Inverse Cosine Calculator
arccos(x) curve · blue dot = your value
📐 Standard arccos values (worldwide use)
| Cosine x | Angle (degrees) | Angle (radians) | Common use |
|---|---|---|---|
| -1 | 180° | π | opposite direction |
| -0.5 | 120° | 2π/3 | obtuse in triangles |
| 0 | 90° | π/2 | right angle |
| 0.5 | 60° | π/3 | equilateral half-angle |
| 1 | 0° | 0 | zero angle |
- These values are identical in US (NIST) and WHO health guidelines for angle reporting.
- For critical applications (medical, aerospace) radian form is preferred by ISO.
🌍 Angle measurement standards: USA & international
| Region / body | Preferred unit | Reference / notes |
|---|---|---|
| USA (NIST) | degree / radian | NIST SP 811 ; degree for trade, radian for science |
| World Health Org | degree (decimal) | WHO STEPS instrument (epidemiology angles) |
| ISO 80000-3 | radian | International standard for quantities |
| EU / UK | degree | Weights and Measures Directive 80/181/EEC |
| Japan (JIS) | degree / radian | JIS Z 8202 |
📅 Precision recommendations by year (2024–2026)
| Year | Decimal places (degrees) | Context / field |
|---|---|---|
| 2024 | 2 digits | consumer, education (USA default) |
| 2025 | 4 digits | engineering, WHO health stats |
| 2026 | 6 digits | scientific, space instrumentation |
✔️ The calculator uses the selected year’s precision. Current: 2025 (4 decimals).
- 2024: typical for classroom and everyday use (2 decimals).
- 2025: aligns with 0.0001° precision – suitable for most engineering.
- 2026: micro‐radian level, future‐proof for high‑end research.
🏭 Industry applications of inverse cosine
| Field | Application example | arccos role |
|---|---|---|
| Aerospace | flight path angle from cosine of bank | arccos(load factor) → bank angle |
| Medical imaging | CT gantry tilt | reconstruction angles |
| Robotics | inverse kinematics | joint angle from dot product |
| Machine learning | cosine similarity → angle | arccos( similarity ) gives angular distance |
| Geodesy | great‑circle distance | central angle via arccos |
🔄 Why arccos appears so often
- Because dot product gives cosine of the angle between vectors.
- Inverse cosine recovers the actual angle, essential for navigation, 3D modelling.
- Worldwide, GPS, robots, and medical devices use the same math.
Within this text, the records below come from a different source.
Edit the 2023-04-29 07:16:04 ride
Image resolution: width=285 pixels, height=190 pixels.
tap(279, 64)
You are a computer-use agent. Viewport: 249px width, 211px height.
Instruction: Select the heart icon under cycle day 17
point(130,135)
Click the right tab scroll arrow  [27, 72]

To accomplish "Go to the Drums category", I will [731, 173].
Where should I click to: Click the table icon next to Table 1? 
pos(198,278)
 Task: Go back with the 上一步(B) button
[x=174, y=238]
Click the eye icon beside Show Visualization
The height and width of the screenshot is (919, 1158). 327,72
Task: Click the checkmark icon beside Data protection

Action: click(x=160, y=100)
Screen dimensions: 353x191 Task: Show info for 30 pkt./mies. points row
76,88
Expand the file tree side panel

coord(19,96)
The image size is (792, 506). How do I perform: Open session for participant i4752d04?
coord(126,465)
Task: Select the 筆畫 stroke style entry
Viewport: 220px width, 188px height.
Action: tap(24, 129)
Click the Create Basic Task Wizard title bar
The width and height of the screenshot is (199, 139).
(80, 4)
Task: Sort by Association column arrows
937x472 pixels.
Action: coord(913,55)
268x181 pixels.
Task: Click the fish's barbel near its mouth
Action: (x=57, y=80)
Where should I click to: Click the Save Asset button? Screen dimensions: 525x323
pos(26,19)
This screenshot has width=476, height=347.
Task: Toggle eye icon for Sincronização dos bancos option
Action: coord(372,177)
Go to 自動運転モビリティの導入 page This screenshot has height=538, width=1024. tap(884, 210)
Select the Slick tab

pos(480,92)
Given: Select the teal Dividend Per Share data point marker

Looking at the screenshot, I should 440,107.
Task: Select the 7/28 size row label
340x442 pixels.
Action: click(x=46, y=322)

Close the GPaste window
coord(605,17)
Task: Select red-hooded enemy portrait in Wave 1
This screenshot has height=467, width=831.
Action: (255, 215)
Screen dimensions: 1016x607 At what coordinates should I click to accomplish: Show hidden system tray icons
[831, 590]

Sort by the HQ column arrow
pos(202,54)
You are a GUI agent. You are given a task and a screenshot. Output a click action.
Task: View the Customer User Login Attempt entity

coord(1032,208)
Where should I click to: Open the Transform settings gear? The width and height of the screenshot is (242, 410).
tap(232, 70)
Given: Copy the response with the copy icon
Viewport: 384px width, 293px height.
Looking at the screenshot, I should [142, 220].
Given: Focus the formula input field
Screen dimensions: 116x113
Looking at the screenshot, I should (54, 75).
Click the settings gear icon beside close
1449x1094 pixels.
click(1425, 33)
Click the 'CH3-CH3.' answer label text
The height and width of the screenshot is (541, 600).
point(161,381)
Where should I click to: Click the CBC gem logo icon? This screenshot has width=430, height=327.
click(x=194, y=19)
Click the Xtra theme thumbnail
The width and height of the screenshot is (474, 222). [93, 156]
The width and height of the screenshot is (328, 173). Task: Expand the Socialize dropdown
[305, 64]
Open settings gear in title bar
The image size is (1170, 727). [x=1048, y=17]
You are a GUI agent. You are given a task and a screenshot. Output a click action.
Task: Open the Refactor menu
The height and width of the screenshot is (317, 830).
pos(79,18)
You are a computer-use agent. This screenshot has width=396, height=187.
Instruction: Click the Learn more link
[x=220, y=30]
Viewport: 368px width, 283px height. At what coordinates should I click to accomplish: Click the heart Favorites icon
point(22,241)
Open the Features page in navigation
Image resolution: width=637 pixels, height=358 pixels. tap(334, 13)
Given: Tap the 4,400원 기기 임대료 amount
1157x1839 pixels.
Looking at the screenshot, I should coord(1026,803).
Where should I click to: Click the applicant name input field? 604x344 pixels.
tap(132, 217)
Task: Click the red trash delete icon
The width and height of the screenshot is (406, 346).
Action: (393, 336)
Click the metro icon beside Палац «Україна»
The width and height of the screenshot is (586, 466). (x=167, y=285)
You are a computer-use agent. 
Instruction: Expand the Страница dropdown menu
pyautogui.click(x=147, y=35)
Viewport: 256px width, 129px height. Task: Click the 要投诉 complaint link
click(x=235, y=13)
🧮 Arccos identities (quick reference)
| Identity | Formula |
|---|---|
| Relation to arcsin | arccos x = π/2 − arcsin x |
| Negative argument | arccos(−x) = π − arccos x |
| Derivative | d/dx arccos x = −1/√(1−x²) |
| Integral | ∫ arccos x dx = x arccos x − √(1−x²) + C |
These hold in every country, from US classrooms to EU universities.
❓ Frequently asked questions (inverse cosine)
What’s the range of arccos?
From 0° to 180° (0 to π rad). Perfect for angles in triangles and vectors.
Can I use arccos with numbers outside -1 … 1?
No — mathematically undefined. Our calculator warns you if that happens.
Which standard year should I pick?
If you’re a student, 2024 is fine. Engineers and researchers may prefer 2025 or 2026 for extra digits. All follow global rounding trends.
Is arccos the same as secant?
Absolutely not: sec x = 1/cos x, while arccos is the inverse function.
If you’re exploring different mathematical tools, you can start with the Inverse Laplace Calculator to quickly compute inverse Laplace transforms, or try the Inverse Laplace Transform Calculator for solving more detailed transform problems step by step. If you’re working with function relationships, the Inverse Function Calculator is also helpful for finding inverse functions instantly.